This helpers becomes a bit odd in that the only two callers are rewind 
and defer. And it queries ktime, while before deadline was set based on 
signalers.

Where is the place which set the ktime based deadline (converted to 
ticks) for requests with no signalers?

> +
> +static u64 signal_deadline(const struct i915_request *rq)
> +{
> +	u64 last = ktime_get_mono_fast_ns();
> +	const struct i915_dependency *p;
>   
>   	/*
> -	 * If we are already the currently executing context, don't
> -	 * bother evaluating if we should preempt ourselves.
> +	 * Find the earliest point at which we will become 'ready',
> +	 * which we infer from the deadline of all active signalers.
> +	 * We will position ourselves at the end of that chain of work.
>   	 */
> -	if (inflight->context == rq->context)
> -		return;
>   
> -	SCHED_TRACE(&engine->sched,
> -		    "bumping queue-priority-hint:%d for rq:" RQ_FMT ", inflight:" RQ_FMT " prio %d\n",
> -		    prio,
> -		    RQ_ARG(rq), RQ_ARG(inflight),
> -		    inflight->sched.attr.priority);
> +	rcu_read_lock();
> +	for_each_signaler(p, rq) {
> +		const struct i915_request *s =
> +			container_of(p->signaler, typeof(*s), sched);
> +		u64 deadline;
> +		int prio;
>   
> -	engine->execlists.queue_priority_hint = prio;
> -	if (need_preempt(prio, rq_prio(inflight)))
> -		intel_engine_kick_scheduler(engine);
> +		if (__i915_request_is_complete(s))
> +			continue;
> +
> +		if (s->timeline == rq->timeline &&
> +		    __i915_request_has_started(s))
> +			continue;
> +
> +		prio = rq_prio(s);
> +		if (prio < rq_prio(rq))
> +			continue;
> +
> +		deadline = rq_deadline(s);
> +		if (deadline == I915_DEADLINE_NEVER) /* retired & reused */
> +			continue;
> +
> +		if (s->context == rq->context) /* break ties in favour of hot */
> +			deadline--;
> +
> +		deadline = i915_sched_to_ns(deadline);
> +		if (p->flags & I915_DEPENDENCY_WEAK)
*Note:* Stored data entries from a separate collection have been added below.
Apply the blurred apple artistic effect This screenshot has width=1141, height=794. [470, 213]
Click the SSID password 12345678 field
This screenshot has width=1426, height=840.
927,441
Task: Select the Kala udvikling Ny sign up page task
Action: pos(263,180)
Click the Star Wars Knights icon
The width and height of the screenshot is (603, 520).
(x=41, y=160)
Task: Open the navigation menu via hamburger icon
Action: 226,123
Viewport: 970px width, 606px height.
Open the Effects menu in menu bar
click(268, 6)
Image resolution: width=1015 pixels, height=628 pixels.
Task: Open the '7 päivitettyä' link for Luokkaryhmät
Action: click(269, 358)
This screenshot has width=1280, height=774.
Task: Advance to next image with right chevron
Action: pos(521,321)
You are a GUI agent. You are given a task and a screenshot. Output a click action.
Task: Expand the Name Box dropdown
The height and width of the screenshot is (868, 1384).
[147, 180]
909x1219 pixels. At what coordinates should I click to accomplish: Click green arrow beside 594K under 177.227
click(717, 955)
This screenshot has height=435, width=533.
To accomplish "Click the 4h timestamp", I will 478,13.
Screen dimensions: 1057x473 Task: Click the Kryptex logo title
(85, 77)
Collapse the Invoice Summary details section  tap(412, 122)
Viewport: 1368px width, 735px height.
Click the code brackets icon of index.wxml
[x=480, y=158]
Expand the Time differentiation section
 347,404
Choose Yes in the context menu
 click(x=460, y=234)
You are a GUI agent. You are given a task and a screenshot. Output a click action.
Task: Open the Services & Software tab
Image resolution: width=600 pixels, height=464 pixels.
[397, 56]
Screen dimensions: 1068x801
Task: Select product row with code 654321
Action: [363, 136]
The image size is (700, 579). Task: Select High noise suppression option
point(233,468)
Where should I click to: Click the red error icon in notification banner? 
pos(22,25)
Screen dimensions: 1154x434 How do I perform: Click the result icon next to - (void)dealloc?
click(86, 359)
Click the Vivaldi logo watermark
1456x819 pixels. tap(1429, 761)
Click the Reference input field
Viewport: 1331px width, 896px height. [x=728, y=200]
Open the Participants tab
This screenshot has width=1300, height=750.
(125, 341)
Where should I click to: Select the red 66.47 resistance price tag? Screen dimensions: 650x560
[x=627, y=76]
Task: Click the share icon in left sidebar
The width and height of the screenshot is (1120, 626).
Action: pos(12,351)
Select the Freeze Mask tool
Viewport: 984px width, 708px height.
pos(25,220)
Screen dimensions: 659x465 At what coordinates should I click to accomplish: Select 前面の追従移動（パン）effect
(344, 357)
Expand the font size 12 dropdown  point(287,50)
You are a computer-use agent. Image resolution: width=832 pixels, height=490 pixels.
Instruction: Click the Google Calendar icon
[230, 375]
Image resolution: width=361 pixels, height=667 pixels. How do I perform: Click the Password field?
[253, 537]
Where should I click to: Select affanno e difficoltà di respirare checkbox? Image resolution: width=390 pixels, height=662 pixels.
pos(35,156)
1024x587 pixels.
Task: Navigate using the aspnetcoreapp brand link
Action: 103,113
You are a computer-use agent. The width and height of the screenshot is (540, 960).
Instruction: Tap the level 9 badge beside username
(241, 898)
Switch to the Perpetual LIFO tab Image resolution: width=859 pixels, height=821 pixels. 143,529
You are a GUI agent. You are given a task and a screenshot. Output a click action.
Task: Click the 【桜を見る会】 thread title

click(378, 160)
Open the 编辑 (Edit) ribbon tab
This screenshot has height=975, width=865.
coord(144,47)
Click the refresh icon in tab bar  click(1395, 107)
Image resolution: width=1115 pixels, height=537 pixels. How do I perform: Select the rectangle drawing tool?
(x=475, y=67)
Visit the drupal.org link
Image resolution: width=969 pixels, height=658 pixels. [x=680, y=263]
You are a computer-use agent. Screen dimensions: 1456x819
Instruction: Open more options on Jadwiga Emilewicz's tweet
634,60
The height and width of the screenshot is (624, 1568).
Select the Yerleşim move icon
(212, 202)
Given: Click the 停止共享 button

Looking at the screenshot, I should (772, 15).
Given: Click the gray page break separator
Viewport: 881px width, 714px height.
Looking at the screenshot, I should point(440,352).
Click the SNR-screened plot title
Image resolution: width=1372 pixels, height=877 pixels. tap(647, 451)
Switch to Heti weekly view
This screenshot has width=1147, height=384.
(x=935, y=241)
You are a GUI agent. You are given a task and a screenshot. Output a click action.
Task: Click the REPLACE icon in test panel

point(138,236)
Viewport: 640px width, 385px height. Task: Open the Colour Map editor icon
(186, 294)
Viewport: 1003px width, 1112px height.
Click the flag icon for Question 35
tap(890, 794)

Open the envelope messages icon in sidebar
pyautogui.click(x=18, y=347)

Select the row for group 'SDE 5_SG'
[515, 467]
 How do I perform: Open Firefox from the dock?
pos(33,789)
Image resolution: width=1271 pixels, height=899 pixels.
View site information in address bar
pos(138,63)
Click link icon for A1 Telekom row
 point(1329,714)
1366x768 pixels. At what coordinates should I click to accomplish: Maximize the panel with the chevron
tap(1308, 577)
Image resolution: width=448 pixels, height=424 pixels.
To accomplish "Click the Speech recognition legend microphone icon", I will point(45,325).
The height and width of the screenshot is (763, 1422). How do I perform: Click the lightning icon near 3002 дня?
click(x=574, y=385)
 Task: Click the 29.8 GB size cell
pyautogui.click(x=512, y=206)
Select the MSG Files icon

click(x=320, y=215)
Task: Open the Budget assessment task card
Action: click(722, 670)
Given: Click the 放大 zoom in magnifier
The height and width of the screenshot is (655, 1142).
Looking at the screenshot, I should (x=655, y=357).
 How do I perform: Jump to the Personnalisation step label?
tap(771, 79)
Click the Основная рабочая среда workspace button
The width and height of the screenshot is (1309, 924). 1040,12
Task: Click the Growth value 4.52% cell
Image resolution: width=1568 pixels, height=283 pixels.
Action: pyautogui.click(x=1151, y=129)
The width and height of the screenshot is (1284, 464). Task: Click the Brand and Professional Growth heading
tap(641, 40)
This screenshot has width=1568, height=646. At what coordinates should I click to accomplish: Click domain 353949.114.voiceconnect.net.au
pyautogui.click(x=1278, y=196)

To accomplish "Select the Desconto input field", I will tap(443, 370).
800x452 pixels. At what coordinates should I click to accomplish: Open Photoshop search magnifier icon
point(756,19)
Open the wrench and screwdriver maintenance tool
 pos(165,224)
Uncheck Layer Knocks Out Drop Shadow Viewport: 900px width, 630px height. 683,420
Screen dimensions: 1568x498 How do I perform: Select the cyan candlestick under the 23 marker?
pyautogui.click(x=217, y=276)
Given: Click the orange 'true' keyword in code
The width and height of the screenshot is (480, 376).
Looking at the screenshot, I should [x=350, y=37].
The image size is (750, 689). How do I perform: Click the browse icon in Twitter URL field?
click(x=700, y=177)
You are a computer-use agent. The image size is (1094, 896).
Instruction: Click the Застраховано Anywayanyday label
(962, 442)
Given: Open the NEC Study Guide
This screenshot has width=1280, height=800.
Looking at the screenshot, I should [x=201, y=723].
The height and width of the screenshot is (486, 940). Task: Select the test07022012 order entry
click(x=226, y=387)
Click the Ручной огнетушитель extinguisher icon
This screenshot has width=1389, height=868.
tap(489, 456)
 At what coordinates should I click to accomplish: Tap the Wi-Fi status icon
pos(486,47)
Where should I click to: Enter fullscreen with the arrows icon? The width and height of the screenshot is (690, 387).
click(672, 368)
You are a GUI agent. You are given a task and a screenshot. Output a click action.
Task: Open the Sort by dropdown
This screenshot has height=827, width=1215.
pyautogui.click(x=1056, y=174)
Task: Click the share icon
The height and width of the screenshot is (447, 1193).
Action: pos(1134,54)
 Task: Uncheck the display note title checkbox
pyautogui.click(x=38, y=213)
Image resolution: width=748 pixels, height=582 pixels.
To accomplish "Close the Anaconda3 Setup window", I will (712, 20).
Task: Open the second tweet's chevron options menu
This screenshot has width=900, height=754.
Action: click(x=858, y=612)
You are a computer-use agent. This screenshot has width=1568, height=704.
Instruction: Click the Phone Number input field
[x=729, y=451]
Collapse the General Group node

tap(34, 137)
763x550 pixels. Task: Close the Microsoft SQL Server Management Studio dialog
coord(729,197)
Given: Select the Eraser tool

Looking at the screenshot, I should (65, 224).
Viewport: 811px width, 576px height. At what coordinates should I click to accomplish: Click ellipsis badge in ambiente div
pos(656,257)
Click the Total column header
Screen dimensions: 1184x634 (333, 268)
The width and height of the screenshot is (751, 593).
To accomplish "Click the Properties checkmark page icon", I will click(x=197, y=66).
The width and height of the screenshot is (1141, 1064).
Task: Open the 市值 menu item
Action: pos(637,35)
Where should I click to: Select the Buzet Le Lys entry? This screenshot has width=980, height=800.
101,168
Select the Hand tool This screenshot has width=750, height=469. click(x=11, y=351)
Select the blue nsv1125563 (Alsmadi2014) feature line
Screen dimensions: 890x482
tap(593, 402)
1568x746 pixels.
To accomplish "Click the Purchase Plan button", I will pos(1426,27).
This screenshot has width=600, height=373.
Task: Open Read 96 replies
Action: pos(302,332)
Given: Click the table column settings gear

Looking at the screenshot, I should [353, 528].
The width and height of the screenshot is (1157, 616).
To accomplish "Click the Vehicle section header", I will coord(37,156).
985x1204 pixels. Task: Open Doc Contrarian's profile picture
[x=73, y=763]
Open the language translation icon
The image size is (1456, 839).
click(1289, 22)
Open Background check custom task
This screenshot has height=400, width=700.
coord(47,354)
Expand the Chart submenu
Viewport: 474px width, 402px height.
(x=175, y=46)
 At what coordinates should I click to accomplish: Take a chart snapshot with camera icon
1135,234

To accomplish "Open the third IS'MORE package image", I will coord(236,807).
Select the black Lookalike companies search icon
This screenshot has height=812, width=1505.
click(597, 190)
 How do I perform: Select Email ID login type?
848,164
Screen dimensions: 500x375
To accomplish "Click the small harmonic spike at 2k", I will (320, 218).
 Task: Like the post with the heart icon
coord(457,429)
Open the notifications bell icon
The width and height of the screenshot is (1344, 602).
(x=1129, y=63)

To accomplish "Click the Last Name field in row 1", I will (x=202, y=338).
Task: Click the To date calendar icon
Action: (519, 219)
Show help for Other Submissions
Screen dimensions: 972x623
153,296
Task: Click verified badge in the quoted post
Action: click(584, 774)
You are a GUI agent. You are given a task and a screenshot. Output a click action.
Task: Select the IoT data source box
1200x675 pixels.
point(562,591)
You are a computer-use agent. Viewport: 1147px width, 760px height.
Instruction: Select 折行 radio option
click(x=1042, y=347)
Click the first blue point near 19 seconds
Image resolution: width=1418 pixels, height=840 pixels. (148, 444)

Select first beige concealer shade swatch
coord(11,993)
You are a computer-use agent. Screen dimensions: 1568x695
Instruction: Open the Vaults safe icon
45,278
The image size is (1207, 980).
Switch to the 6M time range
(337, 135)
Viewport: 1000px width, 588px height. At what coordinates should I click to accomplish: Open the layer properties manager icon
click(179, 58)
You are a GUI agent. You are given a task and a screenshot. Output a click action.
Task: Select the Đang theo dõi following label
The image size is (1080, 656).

> +			deadline -= prio_slice(prio);
> +
> +		last = max(last, deadline);
> +	}
> +	rcu_read_unlock();
> +
> +	return last;
> +}
> +
> +static int adj_prio(const struct i915_request *rq)
> +{
> +	int prio = rq_prio(rq);
> +
> +	/*
> +	 * Deprioritize semaphore waiters. We only want to run these if there
> +	 * is nothing ready to run first.
> +	 *
> +	 * Note by giving a more distant deadline (due to a lower priority)
> +	 * we do not prevent them from having a slice of the GPU, and if there
> +	 * is still contention at that point, we expect to immediately yield
> +	 * on the semaphore.
> +	 *
> +	 * When all semaphores are signaled, we will update the request
> +	 * to remove the semaphore penalty.
> +	 */
> +	if (!i915_sw_fence_signaled(&rq->semaphore))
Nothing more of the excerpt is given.